Cop gets breakthrough treatment

Undergoes minimally invasive cutting-edge procedure for heart disease at private hospital

Last updated:
Sharmila Dhal, UAE Editor
1 MIN READ
Abdel-Krim Kallouche/XPRESS
Abdel-Krim Kallouche/XPRESS
Abdel-Krim Kallouche/XPRESS

DUBAI A 56-year-old Emirati police officer became the first heart patient to undergo a cutting-edge, breakthrough procedure at a private hospital in Dubai for the treatment of severe calcified coronary artery disease.

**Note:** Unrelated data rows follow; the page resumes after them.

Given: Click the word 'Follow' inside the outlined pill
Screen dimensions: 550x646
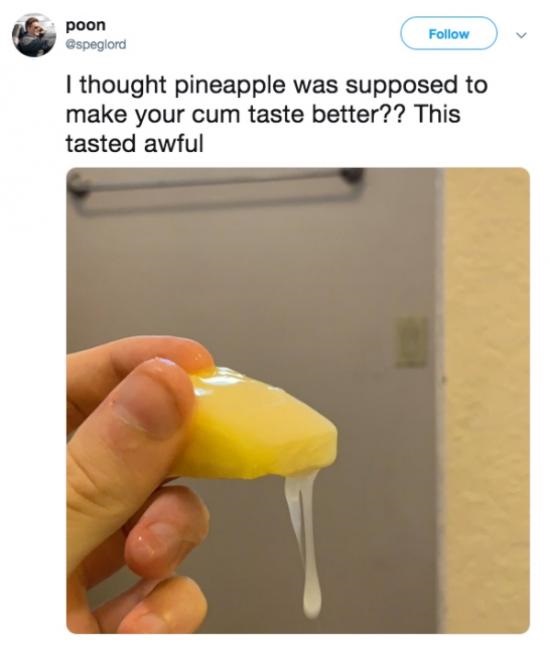Looking at the screenshot, I should 449,34.
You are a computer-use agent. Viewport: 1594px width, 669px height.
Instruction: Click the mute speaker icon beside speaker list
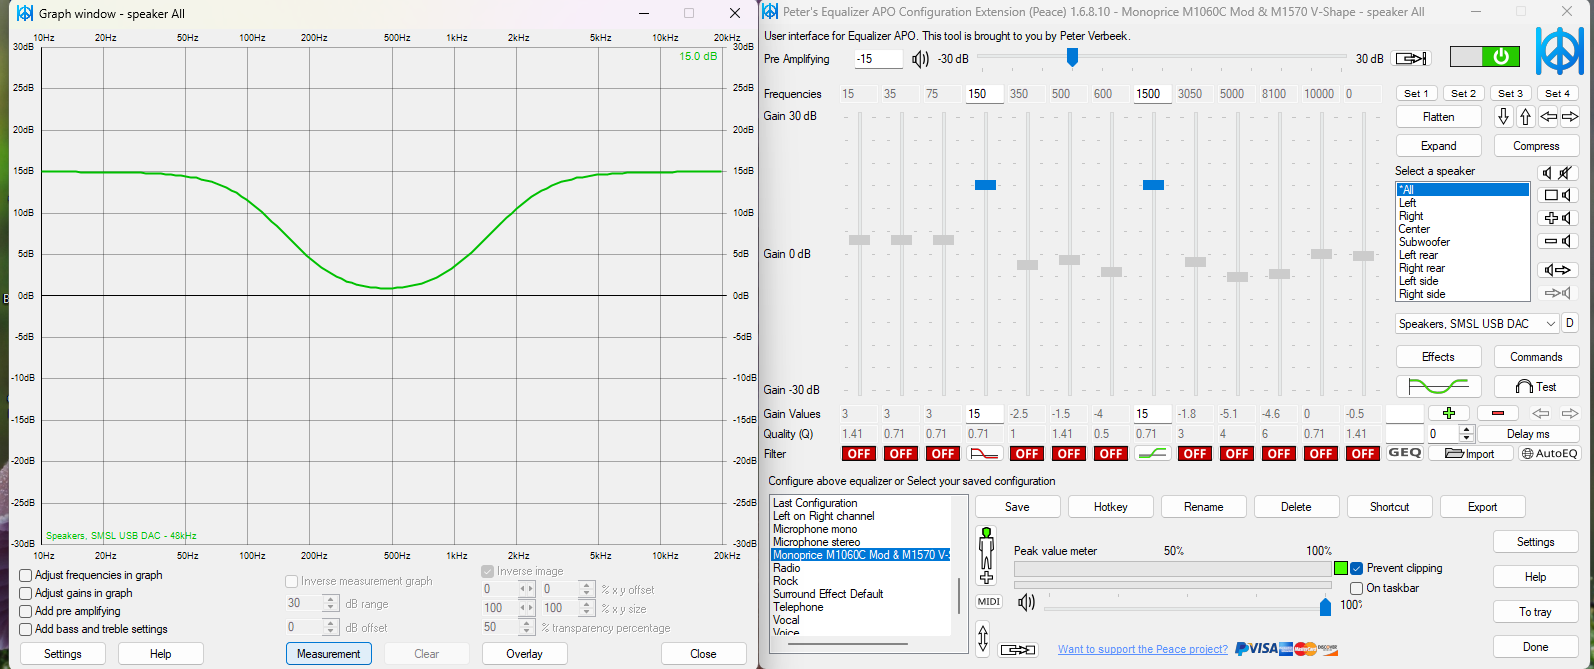click(x=1557, y=173)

Dr Albert Alahmar, interventional cardiologist at the Mediclinic City Hospital, told XPRESS that the patient, Mohammad A. Nasser, a diabetic on dialysis who had suffered a heart attack, was diagnosed with severe coronary artery calcification. But doctors could not do a conventional angioplasty or open heart bypass graft surgery on him because of his condition.

“The only way to treat him was to use rotablation, a cutting-edge technology that could drill through the calcified blockage in the artery through a keyhole in the wrist. Luckily, I had acquired the expertise in the UK and was able to employ the minimally invasive technique on him.”

On the road to recovery now, Nasser said: “I have never felt better in the last 10 years and it’s almost like getting a new life.”